再度の精神鑑定を実現させた結果,裁判員裁判で心神耗弱が認められ,執行猶予となった事案

刑事事件の一部には,精神病などの精神障害を患っている人が犯罪に及んでしまうケースがあります。

法律では,精神病などの精神障害のために,善悪の判断ができないか,判断はできてもその判断に従って自分の行動をコントロールすることができない場合,「心神喪失」と言って責任を問うことはできません。また,善悪を判断する能力や,その判断に従って行動をコントロールする能力が著しく失われている場合,「心神耗弱」と言って責任は減少すると考えて,刑が軽くなります。

 

私の担当したケースに,統合失調症という精神病を患っていた妻が,寝ている夫を包丁で刺すという殺人未遂事件がありました。妻が夫を刺したきっかけは,「夫が勝手にインスタント食品を食べた」という不可解なものでした。

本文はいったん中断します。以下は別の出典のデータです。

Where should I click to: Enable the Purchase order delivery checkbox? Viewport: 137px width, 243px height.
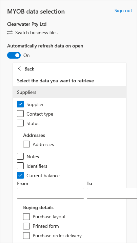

この妻は,長年,統合失調症という病気を患っていました。入院したこともありましたが,妻が病院にいることを嫌がり,夫が家で引き取っていました。夫婦は誰からの援助もないまま孤立していました。そのような中で,妻の症状は悪化して行き,事件が発生したのです。

 

妻は逮捕された後,検察官の要請により医者の精神鑑定を受けました。しかし,その鑑定結果は,驚くことに,妻の精神病の影響は大してなく,心神耗弱ですらないというものでした。そして,妻は起訴されてしまったのです。

このままであれば,裁判で,妻は実刑判決を受けて刑務所に行くことになるかもしれないが,刑務所では治療を受けられないに等しい。今の妻には治療が必要だ。そう考えた私は,裁判所に対して,再度,別の医者に精神鑑定をしてもらうよう求めました。

しかし,最初,裁判所は,再度の鑑定に消極的でした。そこで,私は,精神病の書籍をいくつも読み,統合失調症という病気について調べました。その上で,精神鑑定をした医者と面談をしました。また,被害者である夫にも会い,普段の妻の状態について話しを聞きました。夫は複雑な気持ちを語りながらも,妻の病気に理解を示してくれました。これらを踏まえ,私は,裁判所に精神鑑定の問題点を粘り強く説得しました。

その結果,私の意見が取り入れられ,再度の精神鑑定が実現しました。再度の精神鑑定をした結果,妻が夫を包丁で刺したのは,妻の精神病の影響によるところが大きいという判断になりました。

裁判では,「心神耗弱」が認められ,妻は執行猶予付きの判決となり,刑務所に行かなくて済みました。その後,妻は,医療観察法という法律に基づき,精神科の病院に入院して,治療を受けることができるようになりました。

 

もし,最初の精神鑑定の結果のままであれば,妻は刑務所に行って,精神病の治療ができないままだったかもしれません。

刑事事件の中には,精神障害があるにもかかわらず,実刑判決となって治療を受ける機会が失われているものや,精神障害があること自体が見過ごされているケースもあります。

私たちは,精神病などの精神障害が問題となる事件もたくさん扱っています。精神障害を発見して,適切な治療につなげていく。そういった役割を,私たちは刑事弁護を通じて担っています。